→ Description of the task:
Reproduce the passage of the GPU integrator notebook starting at "rng_states = create_xoroshiro128p_states(M, seed=rngseed)" and ending at "dt, sqrt2epsdt, rng_states)".

→ Excerpt provided:

---

# Body of the code

This notebook is the full pipeline of the GPU-accelerated integrator and the CPU autocorrelation function calculator (+ plots).

In [None]:
import numpy as np
import cupy as cp
import matplotlib.pyplot as plt

import numba
from numba import cuda
from numba.cuda.random import create_xoroshiro128p_states, xoroshiro128p_normal_float32

## Parameters

In [None]:
M = 1_000         #number of trajectories

N = 1_000_000   #number of integration steps

dt = 2e-3       #integration step size

## Potential

In [None]:
# Device function (runs on GPU only) - this will inform the CUDA simulations
@cuda.jit(device=True)
def device_Vprime(x, a):
  if x>a: return 3.0*(x-(a+2.0))*(x-a)**2 + (x-a)**3
  elif x<-a: return 3.0*(x+(a+2.0))*(x+a)**2 + (x+a)**3
  else: return 2.0/(5.0*a**2)*x

## RNG

In [None]:
host_seed = 2**63 - 1
# This is necessary for the xoroshiro generator

## Simulation Functions

In [None]:
def launch_EMOL_M32(a=2.0, N=25_000, M=200, dt=np.single(1e-3), eps=0.5, blockdim=256, ic=0.0, rngseed=host_seed):
  griddim = int(np.ceil(M/blockdim))
  host_X = np.empty((M,N), dtype=np.single)
  host_X[:,0] = ic
  dev_X = cuda.to_device(host_X)
  a = np.single(a)

  rng_states = create_xoroshiro128p_states(M, seed=rngseed) # necessary for device rng
  sqrt2epsdt = np.single(np.sqrt(2*eps*dt))

  kernel_update_traj32_devrng[griddim, blockdim](dev_X, a, N, M, dt, sqrt2epsdt, rng_states)

---

→ Data extract:

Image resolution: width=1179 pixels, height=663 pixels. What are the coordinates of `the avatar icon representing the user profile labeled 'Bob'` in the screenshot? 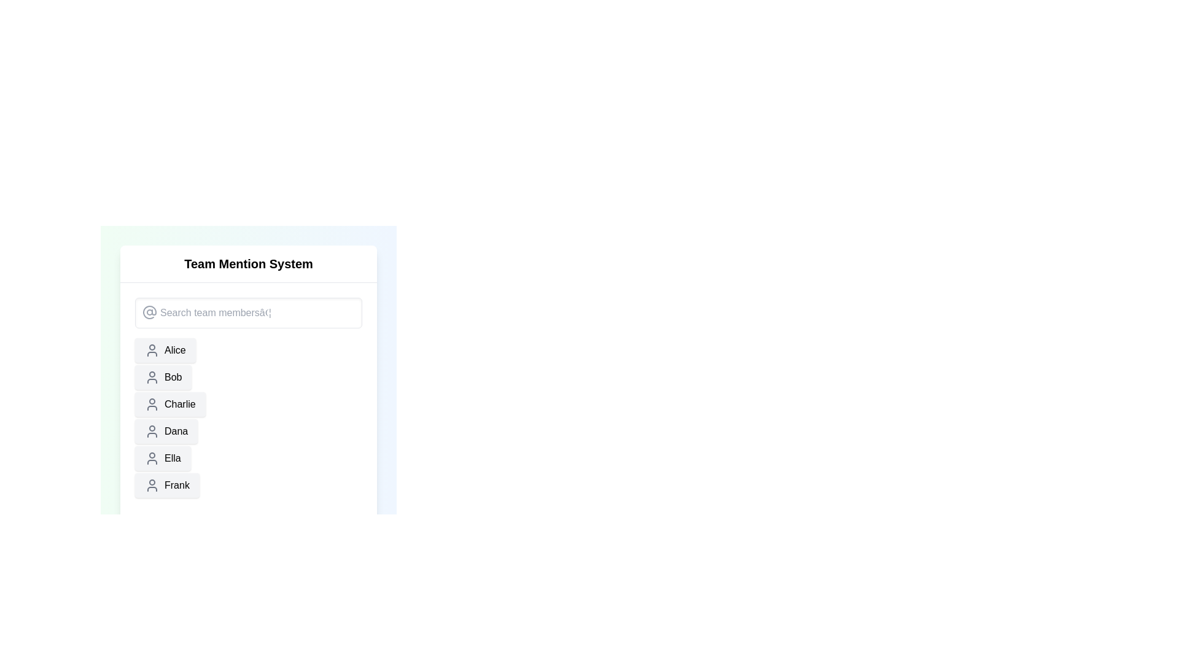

---

→ Output of the task:
rng_states = create_xoroshiro128p_states(M, seed=rngseed) # necessary for device rng
  sqrt2epsdt = np.single(np.sqrt(2*eps*dt))

  kernel_update_traj32_devrng[griddim, blockdim](dev_X, a, N, M, dt, sqrt2epsdt, rng_states)